CONSIGNE DONNÉE 1
D'après le texte présenté, à quelle surface l'exploitant fait-il correspondre un million d'hectolitres de trop ?
-------- TEXTE PRÉSENTÉ --------
Ayant mené il y a vingt ans une fronde vigneronne contre des cours du vrac indignes, l’exploitant ne se berce pas d’illusions : « ce soir on ne va pas résoudre le problème, on va essayer de discuter entre nous raisonnablement pour essayer de trouver des pistes. Il y a un million hl de trop, je dirais même plus. Un million de trop, c’est 20 000 hectares. » Un calibrage qui implique des sommes conséquentes pour permettre un départ digne des vignerons arrêtant leur activité ou souhaitant réduire leurs surfaces. Pour trouver les millions d’euros qui s’annoncent nécessaires, chaque participant a une idée de source de financement.
--------
CONSIGNE DONNÉE 2
Repérez toutes les lignes ci-dessous qui contiennent le mot « orange », puis recopiez-les.
-------- DONNÉES D'ENTRÉE --------
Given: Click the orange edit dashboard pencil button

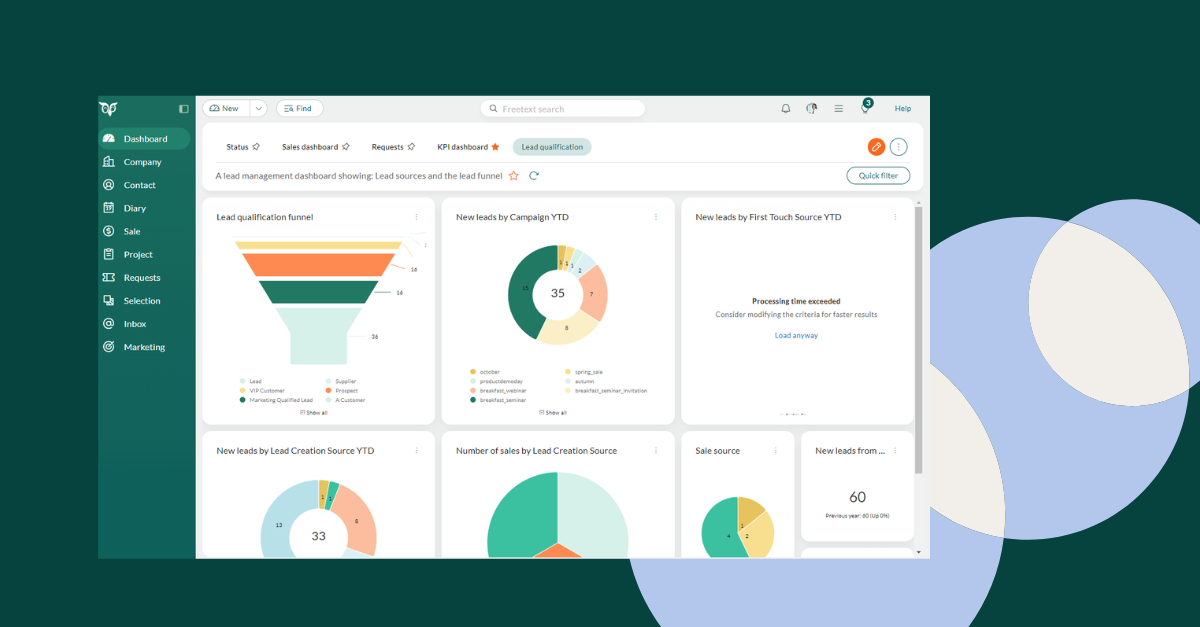Looking at the screenshot, I should (x=876, y=147).
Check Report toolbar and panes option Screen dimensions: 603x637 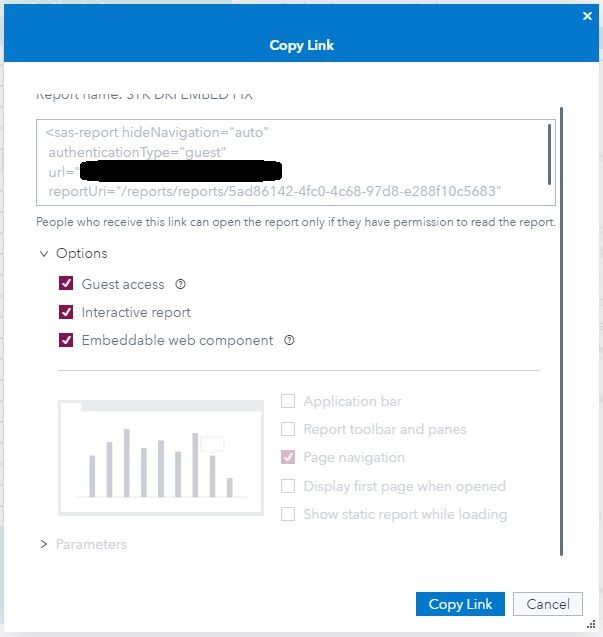coord(288,429)
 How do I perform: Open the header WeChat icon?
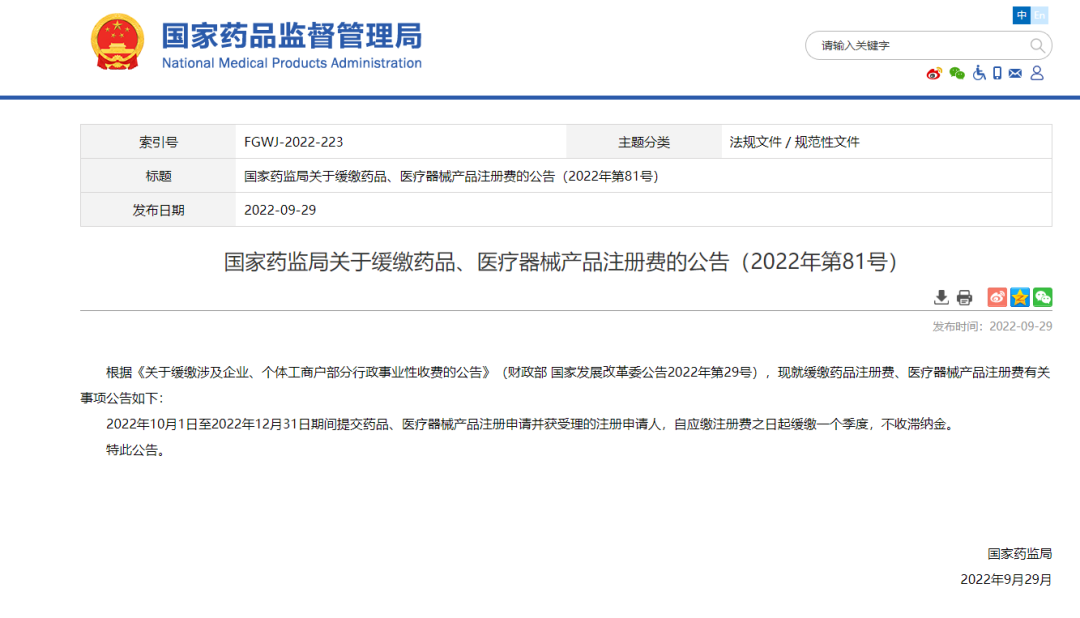957,73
--------
RÉPONSE COMPLÈTE 1
20 000 hectares.

RÉPONSE COMPLÈTE 2
Given: Click the orange edit dashboard pencil button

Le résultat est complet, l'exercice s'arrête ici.